Identification of pregnancies and their outcomes in healthcare claims data, 2008–2019: An algorithm

  • Elizabeth C. Ailes,
  • Weiming Zhu,
  • Elizabeth A. Clark,
  • Ya-lin A. Huang,
  • Margaret A. Lampe,
  • Athena P. Kourtis,
  • Jennita Reefhuis,
  • Karen W. Hoover

Journal volume & issue
Vol. 18, no. 4

Abstract

Read online

Pregnancy is a condition of broad interest across many medical and health services research domains, but one not easily identified in healthcare claims data.

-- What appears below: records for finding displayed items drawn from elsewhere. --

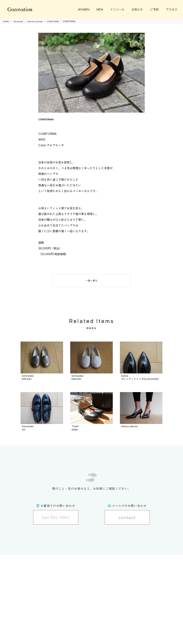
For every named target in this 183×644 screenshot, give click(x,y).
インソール (117, 9)
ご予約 (154, 9)
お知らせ (137, 9)
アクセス (172, 9)
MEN (100, 9)
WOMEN (84, 9)
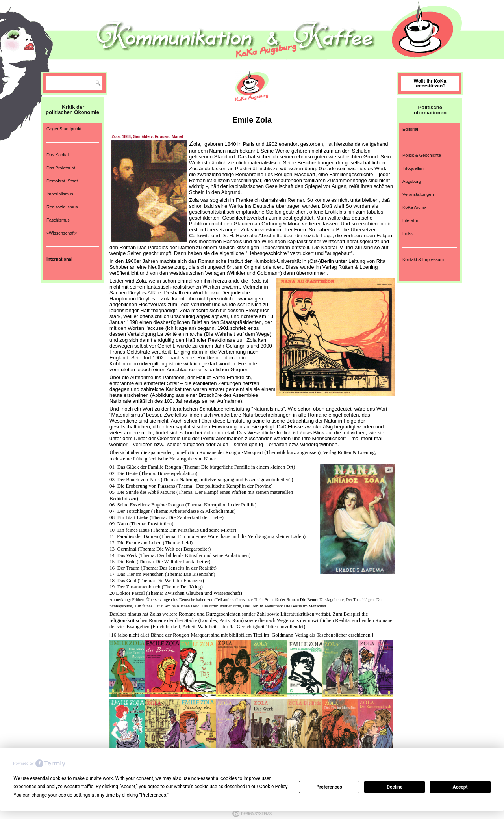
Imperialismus (60, 194)
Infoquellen (413, 168)
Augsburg (411, 181)
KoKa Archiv (414, 207)
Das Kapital (57, 155)
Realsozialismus (62, 207)
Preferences (329, 787)
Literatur (410, 220)
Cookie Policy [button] (273, 787)
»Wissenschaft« (62, 233)
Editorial (410, 129)
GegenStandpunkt (64, 129)
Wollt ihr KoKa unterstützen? (430, 84)
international (59, 259)
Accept (460, 787)
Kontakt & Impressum (423, 259)
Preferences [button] (154, 795)
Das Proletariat (61, 168)
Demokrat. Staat (62, 181)
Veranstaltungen (418, 194)
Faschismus (58, 220)
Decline (395, 787)
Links (408, 233)
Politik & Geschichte (422, 155)
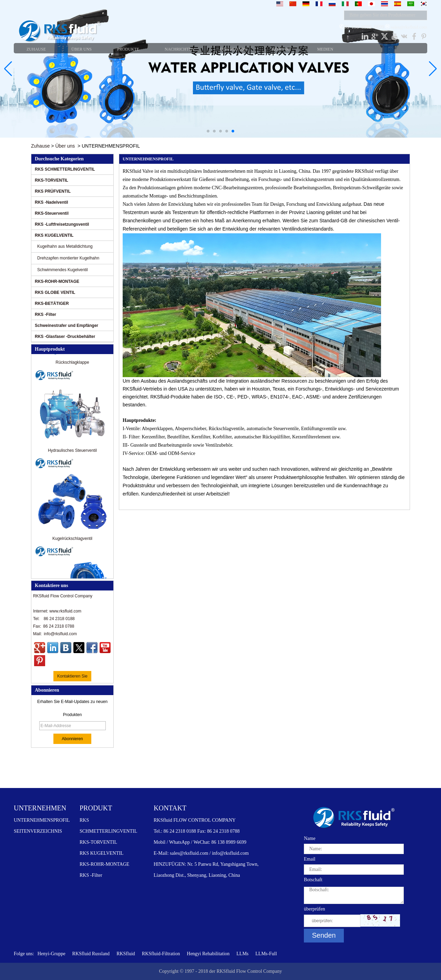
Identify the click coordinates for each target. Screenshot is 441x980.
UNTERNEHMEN (40, 808)
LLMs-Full (266, 954)
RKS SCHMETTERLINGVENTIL (65, 169)
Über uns (65, 146)
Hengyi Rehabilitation (208, 954)
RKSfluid (126, 954)
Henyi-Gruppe (51, 954)
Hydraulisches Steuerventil (72, 451)
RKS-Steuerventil (51, 213)
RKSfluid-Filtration (161, 954)
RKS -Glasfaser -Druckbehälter (65, 336)
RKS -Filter (45, 314)
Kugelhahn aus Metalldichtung (65, 246)
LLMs (242, 954)
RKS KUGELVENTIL (54, 235)
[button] (208, 131)
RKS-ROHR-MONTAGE (57, 282)
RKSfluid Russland (91, 954)
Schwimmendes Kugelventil (62, 270)
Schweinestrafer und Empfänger (66, 325)
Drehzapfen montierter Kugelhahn (68, 258)
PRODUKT (96, 808)
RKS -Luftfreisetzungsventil (62, 224)
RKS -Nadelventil (51, 202)
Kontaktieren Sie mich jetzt (72, 678)
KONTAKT (170, 808)
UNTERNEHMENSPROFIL (42, 820)
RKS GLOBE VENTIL (55, 292)
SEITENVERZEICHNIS (38, 831)
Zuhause (40, 146)
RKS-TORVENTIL (51, 180)
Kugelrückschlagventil (72, 539)
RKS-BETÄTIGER (52, 303)
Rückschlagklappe (72, 363)
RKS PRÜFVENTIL (53, 191)
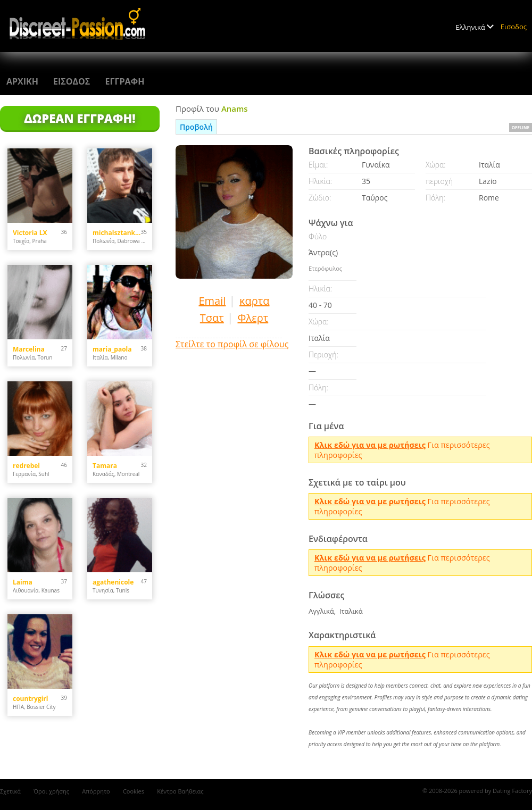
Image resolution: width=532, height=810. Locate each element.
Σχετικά (10, 791)
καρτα (254, 300)
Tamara (105, 465)
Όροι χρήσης (51, 791)
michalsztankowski (117, 232)
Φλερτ (253, 318)
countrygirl (30, 698)
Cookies (134, 791)
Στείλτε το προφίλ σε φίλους (232, 344)
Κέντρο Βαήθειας (180, 791)
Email (212, 300)
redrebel (26, 465)
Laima (22, 582)
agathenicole (113, 582)
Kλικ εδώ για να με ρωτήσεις (370, 445)
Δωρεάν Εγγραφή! (79, 118)
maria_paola (112, 349)
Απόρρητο (96, 791)
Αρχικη (22, 81)
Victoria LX (30, 232)
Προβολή (196, 127)
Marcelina (29, 349)
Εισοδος (513, 27)
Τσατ (212, 318)
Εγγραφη (124, 81)
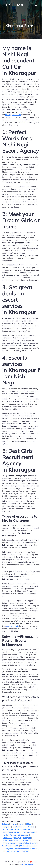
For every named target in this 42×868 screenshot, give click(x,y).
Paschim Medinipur (23, 848)
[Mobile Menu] (36, 5)
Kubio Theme (27, 864)
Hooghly (6, 851)
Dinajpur (24, 851)
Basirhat (6, 840)
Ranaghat (32, 832)
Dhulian (24, 832)
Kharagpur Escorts (13, 115)
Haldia (5, 835)
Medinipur (15, 851)
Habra (17, 829)
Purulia (6, 843)
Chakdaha (24, 840)
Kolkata (5, 824)
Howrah (13, 824)
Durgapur (7, 827)
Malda (16, 846)
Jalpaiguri (17, 838)
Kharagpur (26, 829)
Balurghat (27, 838)
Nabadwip (7, 838)
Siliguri (29, 824)
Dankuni (16, 832)
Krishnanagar (23, 835)
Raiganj (13, 835)
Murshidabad (26, 846)
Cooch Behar (24, 843)
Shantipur (7, 832)
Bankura (15, 840)
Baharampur (8, 829)
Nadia (34, 848)
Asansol (21, 824)
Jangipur (13, 843)
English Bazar (29, 827)
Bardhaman (17, 827)
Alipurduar (34, 840)
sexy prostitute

Our objective was to establish an algorithm to identify pregnant women and their pregnancies in claims data. We identified pregnancy-related diagnosis, procedure, and diagnosis-related group codes, accounting for the transition to International Statistical Classification of Diseases, 10th Revision, Clinical Modification (ICD-10-CM) diagnosis and procedure codes, in health encounter reporting on 10/1/2015. We selected women in Merative MarketScan commercial databases aged 15–49 years with pregnancy-related claims, and their infants, during 2008–2019. Pregnancies, pregnancy outcomes, and gestational ages were assigned using the constellation of service dates, code types, pregnancy outcomes, and linkage to infant records. We describe pregnancy outcomes and gestational ages, as well as maternal age, census region, and health plan type. In a sensitivity analysis, we compared our algorithm-assigned date of last menstrual period (LMP) to fertility procedure-based LMP (date of procedure + 14 days) among women with embryo transfer or insemination procedures. Among 5,812,699 identified pregnancies, most (77.9%) were livebirths, followed by spontaneous abortions (16.2%); 3,274,353 (72.2%) livebirths could be linked to infants. Most pregnancies were among women 25–34 years (59.1%), living in the South (39.1%) and Midwest (22.4%), with large employer-sponsored insurance (52.0%). Outcome distributions were similar across ICD-9 and ICD-10 eras, with some variation in gestational age distribution observed. Sensitivity analyses supported our algorithm’s framework; algorithm- and fertility procedure-derived LMP estimates were within a week of each other (mean difference: -4 days [IQR: -13 to 6 days]; n = 107,870). We have developed an algorithm to identify pregnancies, their gestational age, and outcomes, across ICD-9 and ICD-10 eras using administrative data. This algorithm may be useful to reproductive health researchers investigating a broad range of pregnancy and infant outcomes.